━━━ Material shown

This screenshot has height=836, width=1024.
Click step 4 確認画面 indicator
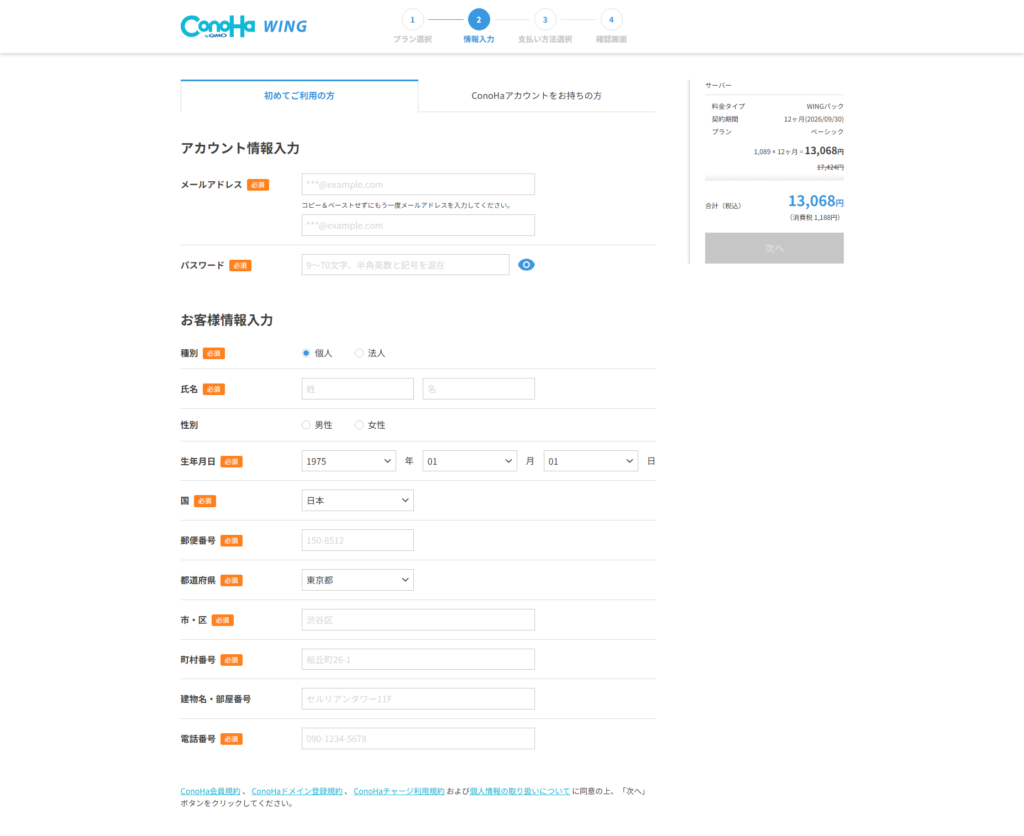click(x=611, y=18)
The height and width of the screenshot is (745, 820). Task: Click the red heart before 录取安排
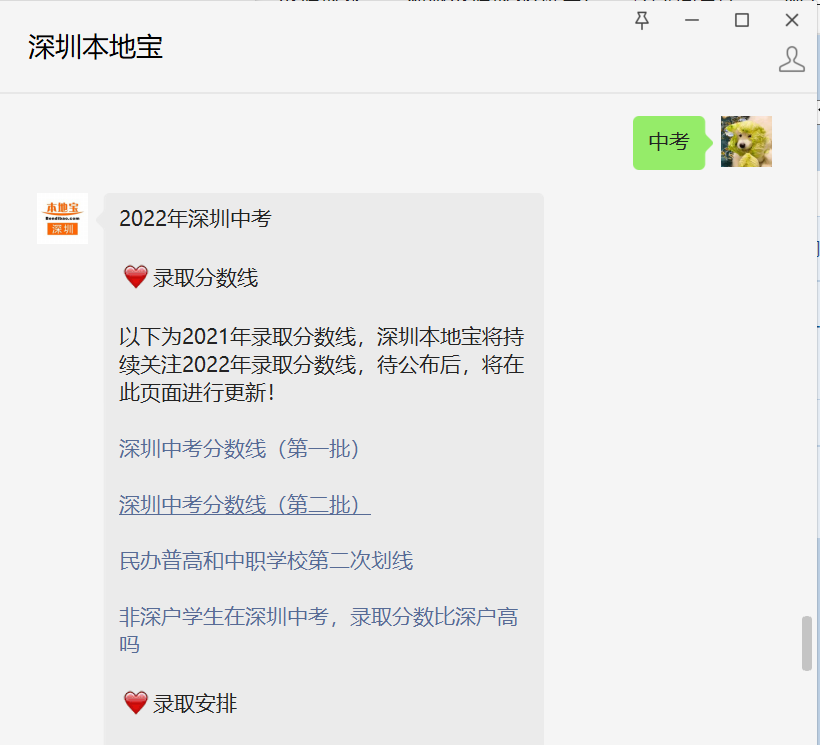(x=135, y=703)
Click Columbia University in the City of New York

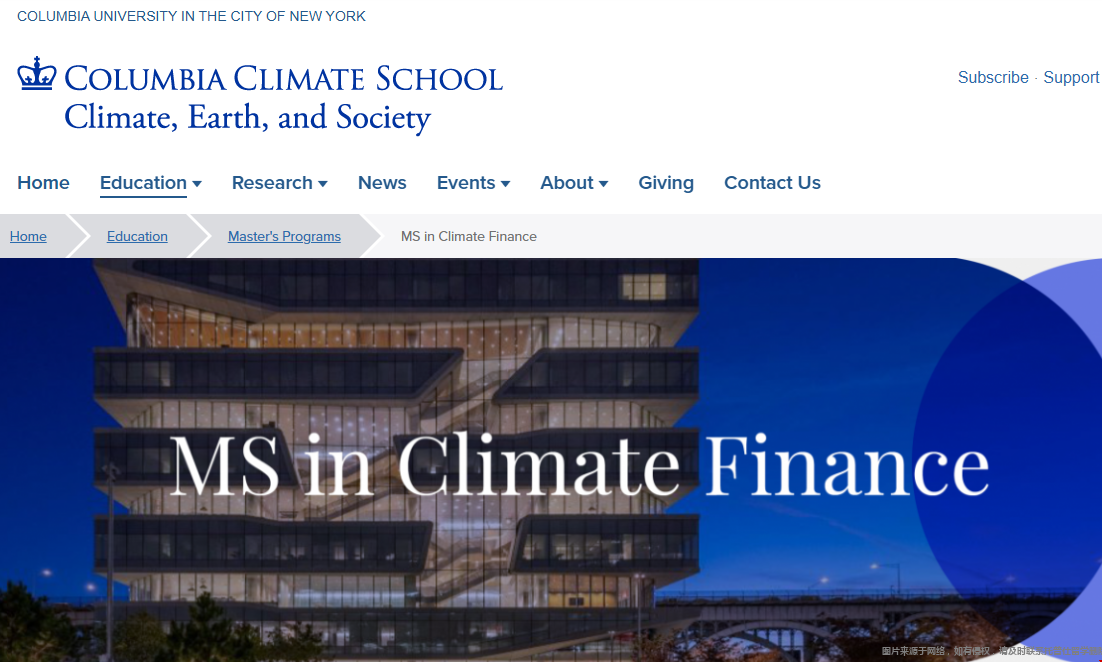point(191,17)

━━━━━━

→ Required work:
Take the line containing "Click Columbia University" and every line after it up to the end of the data, and write them out exactly, without the pictures.

→ Finished exercise:
Click Columbia University in the City of New York

point(191,17)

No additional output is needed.